Interface element lines

:::

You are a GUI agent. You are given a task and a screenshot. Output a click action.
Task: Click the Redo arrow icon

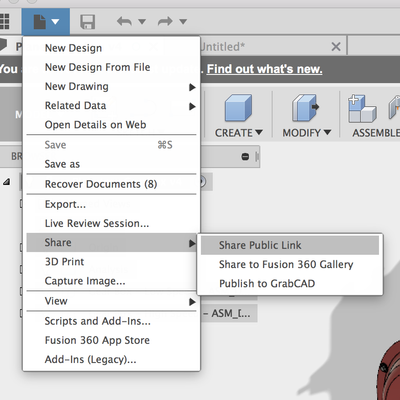click(x=165, y=22)
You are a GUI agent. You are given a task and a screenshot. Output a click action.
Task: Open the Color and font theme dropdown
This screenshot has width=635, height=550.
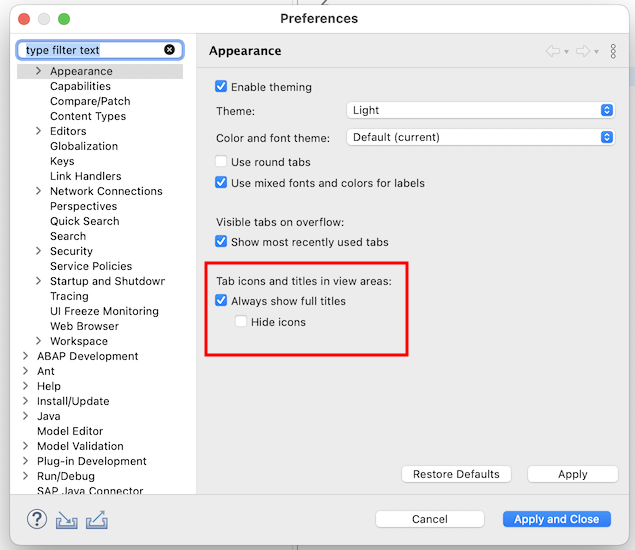pyautogui.click(x=481, y=137)
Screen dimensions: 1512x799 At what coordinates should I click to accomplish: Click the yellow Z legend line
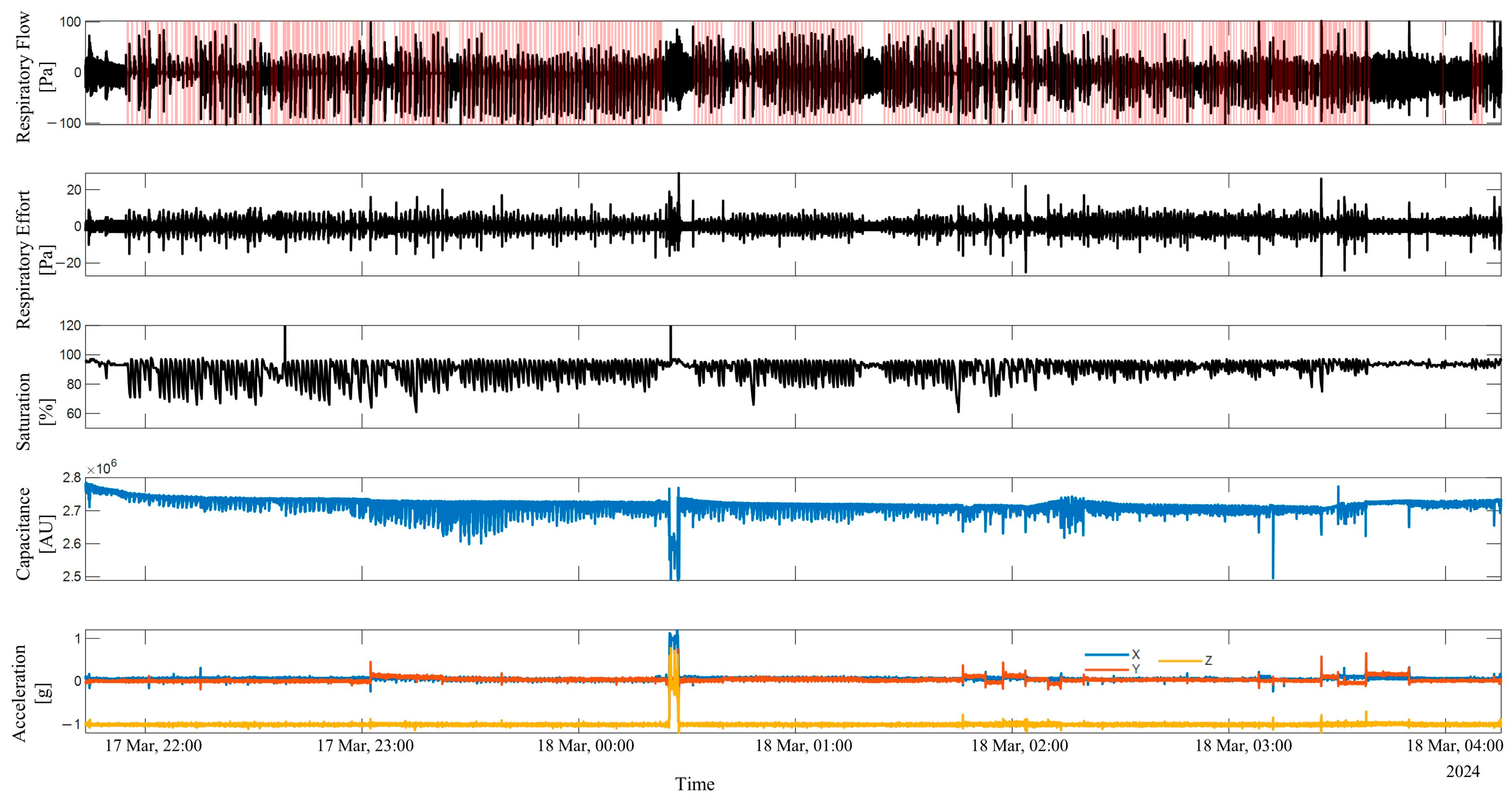click(1180, 661)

:::

■ Stated problem: Put all three lines above into a two-column CSV with the headers line_text and answer, one row per line, each field in double quotes and every line break changed to a space. Omit the pictures.

■ Written answer:
line_text,answer
"You are a GUI agent. You are given a task and a screenshot. Output a click action. Task: Click the Redo arrow icon","click(x=165, y=22)"
"You are a GUI agent. You are given a task and a screenshot. Output a click action. Task: Open the Color and font theme dropdown This screenshot has width=635, height=550.","pyautogui.click(x=481, y=137)"
"Screen dimensions: 1512x799 At what coordinates should I click to accomplish: Click the yellow Z legend line","click(1180, 661)"